What needs to be done: Repeat every record exactly.

--------------------------------------------------

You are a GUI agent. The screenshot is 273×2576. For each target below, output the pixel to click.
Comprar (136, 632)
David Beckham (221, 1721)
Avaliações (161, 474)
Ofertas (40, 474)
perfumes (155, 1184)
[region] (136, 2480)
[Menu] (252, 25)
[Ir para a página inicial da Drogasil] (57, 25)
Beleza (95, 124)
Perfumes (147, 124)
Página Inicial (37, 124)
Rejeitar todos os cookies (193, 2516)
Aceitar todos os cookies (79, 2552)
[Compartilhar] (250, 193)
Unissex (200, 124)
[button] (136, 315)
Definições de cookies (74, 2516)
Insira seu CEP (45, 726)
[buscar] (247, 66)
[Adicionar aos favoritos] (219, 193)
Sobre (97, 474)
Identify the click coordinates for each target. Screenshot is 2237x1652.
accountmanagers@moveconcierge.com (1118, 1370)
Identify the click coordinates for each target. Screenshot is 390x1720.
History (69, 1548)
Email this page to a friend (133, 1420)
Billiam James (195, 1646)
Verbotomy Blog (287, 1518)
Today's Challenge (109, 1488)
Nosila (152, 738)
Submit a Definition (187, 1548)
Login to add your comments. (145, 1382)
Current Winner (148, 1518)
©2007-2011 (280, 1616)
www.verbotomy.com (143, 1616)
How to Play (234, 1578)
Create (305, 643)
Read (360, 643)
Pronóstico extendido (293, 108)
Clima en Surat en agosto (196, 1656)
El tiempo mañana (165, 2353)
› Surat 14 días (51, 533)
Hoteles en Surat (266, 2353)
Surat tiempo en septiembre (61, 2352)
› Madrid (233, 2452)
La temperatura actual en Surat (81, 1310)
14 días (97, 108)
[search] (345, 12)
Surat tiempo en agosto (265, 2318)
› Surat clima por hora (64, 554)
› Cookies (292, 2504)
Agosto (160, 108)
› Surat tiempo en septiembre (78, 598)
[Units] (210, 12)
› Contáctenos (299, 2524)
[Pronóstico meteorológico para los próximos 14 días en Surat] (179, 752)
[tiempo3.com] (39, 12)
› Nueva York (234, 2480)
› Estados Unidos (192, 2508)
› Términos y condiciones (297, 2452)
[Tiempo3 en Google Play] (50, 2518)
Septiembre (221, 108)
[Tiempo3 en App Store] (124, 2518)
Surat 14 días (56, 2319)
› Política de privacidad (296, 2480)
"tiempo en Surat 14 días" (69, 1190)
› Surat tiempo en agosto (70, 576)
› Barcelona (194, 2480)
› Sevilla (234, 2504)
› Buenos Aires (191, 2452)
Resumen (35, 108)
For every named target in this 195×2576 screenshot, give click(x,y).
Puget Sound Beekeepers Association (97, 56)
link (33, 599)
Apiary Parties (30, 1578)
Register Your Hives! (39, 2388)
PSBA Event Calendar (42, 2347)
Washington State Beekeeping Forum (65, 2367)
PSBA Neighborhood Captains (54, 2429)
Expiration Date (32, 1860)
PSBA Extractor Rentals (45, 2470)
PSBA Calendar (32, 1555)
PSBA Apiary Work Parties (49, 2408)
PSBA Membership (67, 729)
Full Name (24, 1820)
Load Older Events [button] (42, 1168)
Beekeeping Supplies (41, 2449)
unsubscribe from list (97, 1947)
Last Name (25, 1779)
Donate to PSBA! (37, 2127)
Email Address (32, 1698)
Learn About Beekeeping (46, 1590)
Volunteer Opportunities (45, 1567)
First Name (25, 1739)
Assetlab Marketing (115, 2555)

--------------------------------------------------

Result of the task:
You are a GUI agent. The screenshot is 273×2576. For each target below, output the pixel to click.
Comprar (136, 632)
David Beckham (221, 1721)
Avaliações (161, 474)
Ofertas (40, 474)
perfumes (155, 1184)
[region] (136, 2480)
[Menu] (252, 25)
[Ir para a página inicial da Drogasil] (57, 25)
Beleza (95, 124)
Perfumes (147, 124)
Página Inicial (37, 124)
Rejeitar todos os cookies (193, 2516)
Aceitar todos os cookies (79, 2552)
[Compartilhar] (250, 193)
Unissex (200, 124)
[button] (136, 315)
Definições de cookies (74, 2516)
Insira seu CEP (45, 726)
[buscar] (247, 66)
[Adicionar aos favoritos] (219, 193)
Sobre (97, 474)
Identify the click coordinates for each target. Screenshot is 2237x1652.
accountmanagers@moveconcierge.com (1118, 1370)
Identify the click coordinates for each target. Screenshot is 390x1720.
History (69, 1548)
Email this page to a friend (133, 1420)
Billiam James (195, 1646)
Verbotomy Blog (287, 1518)
Today's Challenge (109, 1488)
Nosila (152, 738)
Submit a Definition (187, 1548)
Login to add your comments. (145, 1382)
Current Winner (148, 1518)
©2007-2011 (280, 1616)
www.verbotomy.com (143, 1616)
How to Play (234, 1578)
Create (305, 643)
Read (360, 643)
Pronóstico extendido (293, 108)
Clima en Surat en agosto (196, 1656)
El tiempo mañana (165, 2353)
› Surat 14 días (51, 533)
Hoteles en Surat (266, 2353)
Surat tiempo en septiembre (61, 2352)
› Madrid (233, 2452)
La temperatura actual en Surat (81, 1310)
14 días (97, 108)
[search] (345, 12)
Surat tiempo en agosto (265, 2318)
› Surat clima por hora (64, 554)
› Cookies (292, 2504)
Agosto (160, 108)
› Surat tiempo en septiembre (78, 598)
[Units] (210, 12)
› Contáctenos (299, 2524)
[Pronóstico meteorológico para los próximos 14 días en Surat] (179, 752)
[tiempo3.com] (39, 12)
› Nueva York (234, 2480)
› Estados Unidos (192, 2508)
› Términos y condiciones (297, 2452)
[Tiempo3 en Google Play] (50, 2518)
Septiembre (221, 108)
[Tiempo3 en App Store] (124, 2518)
Surat 14 días (56, 2319)
› Política de privacidad (296, 2480)
"tiempo en Surat 14 días" (69, 1190)
› Surat tiempo en agosto (70, 576)
› Barcelona (194, 2480)
› Sevilla (234, 2504)
› Buenos Aires (191, 2452)
Resumen (35, 108)
For every named target in this 195×2576 screenshot, give click(x,y).
Puget Sound Beekeepers Association (97, 56)
link (33, 599)
Apiary Parties (30, 1578)
Register Your Hives! (39, 2388)
PSBA Event Calendar (42, 2347)
Washington State Beekeeping Forum (65, 2367)
PSBA Neighborhood Captains (54, 2429)
Expiration Date (32, 1860)
PSBA Extractor Rentals (45, 2470)
PSBA Calendar (32, 1555)
PSBA Apiary Work Parties (49, 2408)
PSBA Membership (67, 729)
Full Name (24, 1820)
Load Older Events [button] (42, 1168)
Beekeeping Supplies (41, 2449)
unsubscribe from list (97, 1947)
Last Name (25, 1779)
Donate to PSBA! (37, 2127)
Email Address (32, 1698)
Learn About Beekeeping (46, 1590)
Volunteer Opportunities (45, 1567)
First Name (25, 1739)
Assetlab Marketing (115, 2555)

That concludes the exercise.